Robert P. Goldman rpgoldman at sift.info
Mon Jan 13 03:50:20 UTC 2014


Faré wrote:
>>>> 1.  Add warnings as appropriate wrt changes in OPERATION hierarchy for
>>>> >>> code that extends OPERATION classes.
>>>> >>>
>>> >> Not sure what you mean by "add warnings": issue an official
>>> >> declaration warning people that code may break? Using the MOP to
>>> >> detect code that uses defclass with operation as a superclass and
>>> >> issue warnings?
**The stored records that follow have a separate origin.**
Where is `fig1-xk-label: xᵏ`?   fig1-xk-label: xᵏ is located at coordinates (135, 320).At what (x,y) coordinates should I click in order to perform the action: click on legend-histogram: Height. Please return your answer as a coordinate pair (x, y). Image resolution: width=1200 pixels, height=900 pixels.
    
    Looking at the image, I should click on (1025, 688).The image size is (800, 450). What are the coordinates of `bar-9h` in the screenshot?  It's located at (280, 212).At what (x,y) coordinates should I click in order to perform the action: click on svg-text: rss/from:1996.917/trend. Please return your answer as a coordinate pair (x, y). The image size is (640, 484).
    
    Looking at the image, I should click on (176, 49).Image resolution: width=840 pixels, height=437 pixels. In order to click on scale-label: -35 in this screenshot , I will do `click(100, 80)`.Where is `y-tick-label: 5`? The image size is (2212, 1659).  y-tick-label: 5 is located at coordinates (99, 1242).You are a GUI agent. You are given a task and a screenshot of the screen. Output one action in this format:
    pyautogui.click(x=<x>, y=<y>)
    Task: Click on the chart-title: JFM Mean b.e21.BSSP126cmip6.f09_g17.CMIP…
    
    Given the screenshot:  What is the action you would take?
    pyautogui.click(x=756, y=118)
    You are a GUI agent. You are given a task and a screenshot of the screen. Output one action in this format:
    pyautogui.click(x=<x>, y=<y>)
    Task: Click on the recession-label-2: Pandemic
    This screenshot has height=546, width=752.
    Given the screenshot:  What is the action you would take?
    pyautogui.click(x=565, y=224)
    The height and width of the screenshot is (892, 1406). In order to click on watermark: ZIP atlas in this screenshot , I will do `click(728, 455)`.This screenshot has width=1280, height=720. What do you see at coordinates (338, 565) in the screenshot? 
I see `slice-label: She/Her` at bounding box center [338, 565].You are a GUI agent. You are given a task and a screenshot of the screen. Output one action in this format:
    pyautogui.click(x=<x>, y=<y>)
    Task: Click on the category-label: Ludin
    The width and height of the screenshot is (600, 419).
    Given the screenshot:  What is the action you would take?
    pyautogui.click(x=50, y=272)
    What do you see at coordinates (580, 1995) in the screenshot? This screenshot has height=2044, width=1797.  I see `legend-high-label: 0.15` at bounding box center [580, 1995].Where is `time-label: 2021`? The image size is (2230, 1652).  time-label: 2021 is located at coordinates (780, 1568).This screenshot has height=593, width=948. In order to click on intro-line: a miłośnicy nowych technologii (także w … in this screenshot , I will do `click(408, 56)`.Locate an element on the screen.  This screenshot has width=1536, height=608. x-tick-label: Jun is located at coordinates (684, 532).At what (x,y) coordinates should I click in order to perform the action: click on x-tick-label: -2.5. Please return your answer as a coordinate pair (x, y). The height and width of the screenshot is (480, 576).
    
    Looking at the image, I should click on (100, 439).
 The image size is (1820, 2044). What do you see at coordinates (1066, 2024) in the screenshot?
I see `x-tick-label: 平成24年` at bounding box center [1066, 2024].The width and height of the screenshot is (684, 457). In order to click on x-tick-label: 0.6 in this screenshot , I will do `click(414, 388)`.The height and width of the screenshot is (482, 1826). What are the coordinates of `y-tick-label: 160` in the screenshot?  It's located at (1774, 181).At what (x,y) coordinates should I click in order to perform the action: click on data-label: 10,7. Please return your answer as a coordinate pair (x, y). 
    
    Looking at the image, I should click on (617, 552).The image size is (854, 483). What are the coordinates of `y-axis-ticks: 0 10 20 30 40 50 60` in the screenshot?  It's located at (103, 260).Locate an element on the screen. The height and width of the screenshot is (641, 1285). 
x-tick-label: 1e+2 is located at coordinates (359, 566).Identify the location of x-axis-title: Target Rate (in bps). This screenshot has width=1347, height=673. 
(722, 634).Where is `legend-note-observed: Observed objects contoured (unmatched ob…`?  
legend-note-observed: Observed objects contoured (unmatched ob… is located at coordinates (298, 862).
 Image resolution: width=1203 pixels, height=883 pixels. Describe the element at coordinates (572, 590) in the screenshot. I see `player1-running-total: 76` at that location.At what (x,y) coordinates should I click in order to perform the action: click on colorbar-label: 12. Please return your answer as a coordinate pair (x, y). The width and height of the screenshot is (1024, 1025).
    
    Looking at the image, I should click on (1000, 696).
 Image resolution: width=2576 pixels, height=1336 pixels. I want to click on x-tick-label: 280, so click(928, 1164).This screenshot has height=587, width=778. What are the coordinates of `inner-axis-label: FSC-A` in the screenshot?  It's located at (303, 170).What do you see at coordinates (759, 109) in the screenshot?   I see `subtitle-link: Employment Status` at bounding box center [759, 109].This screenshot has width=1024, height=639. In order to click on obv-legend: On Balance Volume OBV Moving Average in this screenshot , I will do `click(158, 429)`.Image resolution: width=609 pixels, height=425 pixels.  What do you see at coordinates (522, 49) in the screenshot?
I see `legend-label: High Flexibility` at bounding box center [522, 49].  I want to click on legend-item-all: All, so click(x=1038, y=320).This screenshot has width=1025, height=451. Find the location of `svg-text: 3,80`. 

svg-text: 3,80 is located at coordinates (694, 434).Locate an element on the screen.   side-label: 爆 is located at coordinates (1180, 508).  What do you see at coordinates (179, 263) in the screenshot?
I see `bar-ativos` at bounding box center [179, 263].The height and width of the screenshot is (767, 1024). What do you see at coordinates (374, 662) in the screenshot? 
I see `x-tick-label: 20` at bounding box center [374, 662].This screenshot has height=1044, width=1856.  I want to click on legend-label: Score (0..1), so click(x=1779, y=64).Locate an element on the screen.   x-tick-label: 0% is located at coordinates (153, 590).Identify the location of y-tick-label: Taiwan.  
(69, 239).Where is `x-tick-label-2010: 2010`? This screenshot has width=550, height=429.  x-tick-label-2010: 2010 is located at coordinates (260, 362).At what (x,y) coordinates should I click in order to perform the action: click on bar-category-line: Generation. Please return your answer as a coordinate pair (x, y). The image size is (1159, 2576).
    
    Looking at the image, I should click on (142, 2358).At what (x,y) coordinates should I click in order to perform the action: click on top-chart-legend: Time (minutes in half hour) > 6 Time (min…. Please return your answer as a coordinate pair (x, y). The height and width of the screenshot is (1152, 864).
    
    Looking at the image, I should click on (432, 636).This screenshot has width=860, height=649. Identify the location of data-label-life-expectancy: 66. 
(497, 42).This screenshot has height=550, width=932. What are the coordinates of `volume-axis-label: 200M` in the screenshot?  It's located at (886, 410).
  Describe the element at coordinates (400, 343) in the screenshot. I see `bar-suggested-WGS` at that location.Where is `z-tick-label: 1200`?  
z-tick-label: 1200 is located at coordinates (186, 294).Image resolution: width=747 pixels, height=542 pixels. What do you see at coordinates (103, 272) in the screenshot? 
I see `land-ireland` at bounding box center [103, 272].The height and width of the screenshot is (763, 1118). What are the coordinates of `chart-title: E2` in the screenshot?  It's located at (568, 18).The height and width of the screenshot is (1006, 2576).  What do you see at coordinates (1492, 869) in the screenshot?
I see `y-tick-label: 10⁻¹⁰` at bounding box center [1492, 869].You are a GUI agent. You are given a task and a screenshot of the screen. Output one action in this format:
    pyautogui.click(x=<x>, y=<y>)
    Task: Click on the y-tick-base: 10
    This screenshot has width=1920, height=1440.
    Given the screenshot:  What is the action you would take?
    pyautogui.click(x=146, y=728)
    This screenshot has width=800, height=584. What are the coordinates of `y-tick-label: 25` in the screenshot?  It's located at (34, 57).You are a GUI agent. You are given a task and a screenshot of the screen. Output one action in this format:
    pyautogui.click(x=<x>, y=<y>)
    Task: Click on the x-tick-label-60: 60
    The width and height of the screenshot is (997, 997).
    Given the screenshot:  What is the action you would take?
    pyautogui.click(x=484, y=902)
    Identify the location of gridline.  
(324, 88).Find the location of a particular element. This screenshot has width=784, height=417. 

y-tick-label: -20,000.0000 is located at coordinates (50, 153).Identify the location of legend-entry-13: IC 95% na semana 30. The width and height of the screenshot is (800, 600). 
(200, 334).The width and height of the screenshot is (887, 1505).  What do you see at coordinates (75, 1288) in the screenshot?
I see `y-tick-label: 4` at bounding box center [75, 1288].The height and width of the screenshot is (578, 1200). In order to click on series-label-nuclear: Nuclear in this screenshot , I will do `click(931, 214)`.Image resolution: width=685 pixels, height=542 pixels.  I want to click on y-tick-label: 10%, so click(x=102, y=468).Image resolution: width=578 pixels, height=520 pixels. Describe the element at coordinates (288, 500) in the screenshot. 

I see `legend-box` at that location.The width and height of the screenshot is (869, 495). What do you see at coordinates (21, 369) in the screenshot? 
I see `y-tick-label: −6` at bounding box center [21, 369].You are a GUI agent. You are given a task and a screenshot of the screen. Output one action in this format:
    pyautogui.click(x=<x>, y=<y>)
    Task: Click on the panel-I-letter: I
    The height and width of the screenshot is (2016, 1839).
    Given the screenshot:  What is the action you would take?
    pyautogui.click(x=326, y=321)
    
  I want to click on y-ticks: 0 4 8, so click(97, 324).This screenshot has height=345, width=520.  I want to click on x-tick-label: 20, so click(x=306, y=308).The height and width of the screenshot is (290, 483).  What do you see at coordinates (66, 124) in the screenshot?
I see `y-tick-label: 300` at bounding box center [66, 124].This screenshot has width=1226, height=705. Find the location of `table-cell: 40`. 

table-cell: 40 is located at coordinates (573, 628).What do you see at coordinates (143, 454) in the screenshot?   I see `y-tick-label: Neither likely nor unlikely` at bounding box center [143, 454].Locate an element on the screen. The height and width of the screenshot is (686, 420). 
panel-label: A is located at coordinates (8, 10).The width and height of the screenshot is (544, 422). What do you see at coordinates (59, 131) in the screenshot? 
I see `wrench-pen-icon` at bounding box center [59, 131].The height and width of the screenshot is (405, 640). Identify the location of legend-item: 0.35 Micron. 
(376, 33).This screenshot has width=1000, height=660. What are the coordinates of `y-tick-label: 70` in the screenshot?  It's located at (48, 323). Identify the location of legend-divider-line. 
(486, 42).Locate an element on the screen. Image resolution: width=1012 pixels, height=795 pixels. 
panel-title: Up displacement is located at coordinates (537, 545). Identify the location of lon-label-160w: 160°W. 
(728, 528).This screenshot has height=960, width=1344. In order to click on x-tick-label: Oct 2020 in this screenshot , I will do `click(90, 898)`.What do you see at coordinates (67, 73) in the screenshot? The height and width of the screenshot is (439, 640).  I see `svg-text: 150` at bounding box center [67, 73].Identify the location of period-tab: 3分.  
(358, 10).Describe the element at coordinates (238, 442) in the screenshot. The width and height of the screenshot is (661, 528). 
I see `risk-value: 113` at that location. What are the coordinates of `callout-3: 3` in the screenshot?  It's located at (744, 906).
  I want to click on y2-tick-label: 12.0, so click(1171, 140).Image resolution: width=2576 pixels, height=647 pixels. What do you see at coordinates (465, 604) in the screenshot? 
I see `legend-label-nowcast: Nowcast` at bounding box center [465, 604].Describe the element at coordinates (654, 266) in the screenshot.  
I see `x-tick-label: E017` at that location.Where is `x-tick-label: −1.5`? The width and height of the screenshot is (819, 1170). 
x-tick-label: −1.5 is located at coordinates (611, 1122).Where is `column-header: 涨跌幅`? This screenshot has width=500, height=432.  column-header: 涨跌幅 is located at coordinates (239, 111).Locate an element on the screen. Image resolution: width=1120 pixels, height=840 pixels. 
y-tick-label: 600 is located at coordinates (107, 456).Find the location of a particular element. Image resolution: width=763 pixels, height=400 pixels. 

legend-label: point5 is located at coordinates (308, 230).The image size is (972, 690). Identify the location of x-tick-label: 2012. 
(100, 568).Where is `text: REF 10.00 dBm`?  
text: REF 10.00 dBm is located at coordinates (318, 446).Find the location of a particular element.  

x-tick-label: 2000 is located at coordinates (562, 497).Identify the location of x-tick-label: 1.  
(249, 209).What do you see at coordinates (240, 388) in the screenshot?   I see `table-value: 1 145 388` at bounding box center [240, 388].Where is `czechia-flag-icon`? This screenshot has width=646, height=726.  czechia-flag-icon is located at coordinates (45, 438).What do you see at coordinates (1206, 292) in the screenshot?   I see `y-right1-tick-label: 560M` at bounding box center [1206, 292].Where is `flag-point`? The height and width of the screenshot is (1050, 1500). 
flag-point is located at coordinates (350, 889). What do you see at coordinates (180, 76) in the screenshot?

I mean, all known existing code has been fixed by now,
>>> >> or never tested.
>> >
>> > Find cases where people define new OPERATION subclasses and issue a
>> > warning about the changes.
>> >
> How do you detect whether the code is made to work for ASDF2 or for ASDF3?

The best we can do is issue a warning whenever code defines a subclass
of OPERATION, and allow the user to indicate that s/he understands and
wishes to proceed.

This is a very nasty case, since the user's agreement is of necessity
file-scoped.

The best thing I can think of is to have a wrapper around ASDF system
loading that will establish a binding for a variable that the user can
rebind local to a particular file.

That will allow the user to modify individual ASDF system definitions to
indicate that this is ok.

That's not a very good solution, actually, since the OPERATION subclass
might be defined outside an ASD file, in a normal .lisp file.  So
perhaps wrapping COMPILE-OP and LOAD-OP is also necessary.

I'd like to get this right before going forward, but I see only a choice
of unpleasant alternatives.

If anyone has a better one, I'm open to suggestions.

Unfortunately, to take your point about ASDF needing to let the person
who knows provide the knowledge, the only person who knows whether an
OPERATION redefinition is good is the system definer, and NOT the poor
programmer who loads a library.

So I'm inclined to do what's generally bad practice and explicitly
provide an out for all of the quicklisp systems that you have checked.
Only, oh dear, most people are not providing :VERSION attributes, which
means that we cannot distinguish patched from unpatched libraries....

Do you know: can we rely on :VERSION information to identify Quicklisp
libraries that you have patched?  If not, could we make that happen?